Is it with your fish or your shrimpies?

Marina


----------



## Esfa (Apr 15, 2007)

AshMashMash said:


> You get them from Porton? Will they not moan that you didn't quaranteen them and they therefore wont be covered?


I did. They were the first things in the tank like Emma says though.

Was away for a few days after getting them so dad threw them out. So dunno if they'll refund me? Hope they do or they'll be 1 employee down. :whistling2:

Marina - i've lost a leopard ctemopoma but it's one of the ones I've bought.
My reedfish looks like it has whitespot, and one of the ABF has whitespot and finrot.


----------



## AshMashMash (Oct 28, 2007)

daftlassieEmma said:


> they were the first fish in the tank though :hmm: (well, apart from a BN)





Esfa said:


> They were the first things in the tank like Emma says though.


True, true... well you'll soon know if they value you as an employee :whistling2:


----------



## Esfa (Apr 15, 2007)

AshMashMash said:


> True, true... well you'll soon know if they value you as an employee :whistling2:


They so don't, I'm so low down that they step on me and don't even realise. :lol2:


----------



## Esfa (Apr 15, 2007)

JESUS! This is not going away.

First it was finrot so i treated for that. 
That went away and then I noticed whitespot.
So I'm treating for that, turned the temp up, and its not going, at all.

2 reedfish and 4 leopard ctenopoma have died. 
:bash:

I'm going into work and DEMANDING them to give me some store credit for when it's cleared up.


----------



## TUBBS (Mar 16, 2009)

what you treating with?

plus i was never impressed with that store, tank with a dozen male fighters in it, dead fish everytime i went in, dunno if its the same now


----------



## Esfa (Apr 15, 2007)

Treating with API white spot cure.
Was treating with Esha 2000 for the finrot which has completely cleared up.


----------



## Adam98150 (Jan 12, 2009)

Treat the whitespot with Protozin, excellent stuff, works every time.


----------



## Lego (Jun 22, 2009)

Sorry to hear you're having such a rough time, I really hope you manage to get on top of the white spot. Not experienced it yet (fortunately) but I'm sure I won't get away with it forever


----------



## TUBBS (Mar 16, 2009)

i've never liked the API whitespot, every time i've used that it's failed, the interpet one works half the time but protozin works every time i've treated with it


----------



## Esfa (Apr 15, 2007)

TUBBS said:


> i've never liked the API whitespot, every time i've used that it's failed, the interpet one works half the time but protozin works every time i've treated with it


I was using the interpet one, but after 2 weeks of it not working i gave up.
Got the API yesterday.


----------



## Trillian (Jul 14, 2008)

Adam98150 said:


> Treat the whitespot with Protozin, excellent stuff, works every time.

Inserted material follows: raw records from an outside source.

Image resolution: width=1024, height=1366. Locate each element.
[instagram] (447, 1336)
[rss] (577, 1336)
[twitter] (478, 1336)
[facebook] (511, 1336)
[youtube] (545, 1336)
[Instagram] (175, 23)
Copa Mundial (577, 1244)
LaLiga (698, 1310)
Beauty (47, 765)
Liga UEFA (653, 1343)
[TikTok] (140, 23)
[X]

I agree. It cleared up my one case of Whitespot, first time...: victory:


----------



## Esfa (Apr 15, 2007)

A butterfly fish was dead this morning.  
This is getting ridiculous!
Looks like some of the tetras have mouth rot now.

What the eff do I do!?


----------



## TUBBS (Mar 16, 2009)

u spoke to the shop yet?

ps, protozin also help against many things, like fungus, but the esha should do the mouth rot as that'll be bacteria again


----------



## Esfa (Apr 15, 2007)

TUBBS said:


> u spoke to the shop yet?


Yup I work there.

Couldn't see any protozin.


----------



## Trillian (Jul 14, 2008)

Esfa said:


> Couldn't see any protozin


You can get some from here. : victory:


----------



## Esfa (Apr 15, 2007)

Trillian said:


> You can get some from here. : victory:


Ty!


----------



## Trillian (Jul 14, 2008)

Esfa said:


> Ty!


Anytime...: victory:

Btw, is that Lady Gaga in your siggy? For shame...:whistling2:


----------



## Esfa (Apr 15, 2007)

Treated again with API and then used Protozin. White spot seems to have cleared up but the fin rot is TERRIBLE!
Don't wanna use two medications at the same time though.


----------



## TUBBS (Mar 16, 2009)

as long asthey have diff active ingrediants then its normally fine, u usually dont mix them to prevent over dosing on a single active ingrediant, such as formalin or malachite green etc, they are the 2 main ones used

most of the common ones dont react with each other either


----------



## HABU (Mar 21, 2007)

C4VEMAN-5AM said:


> It will probably need the filter cleaned out. fish faeces can build up and produce ammonia, which is toxic to fish.
> 
> So just be careful next time, and keep your tank clean.
> 
> thats all i can think of.


----------



## HABU (Mar 21, 2007)

tetracycline... mass dose
epic cure... makes your tank all funky but it's my hail mary option...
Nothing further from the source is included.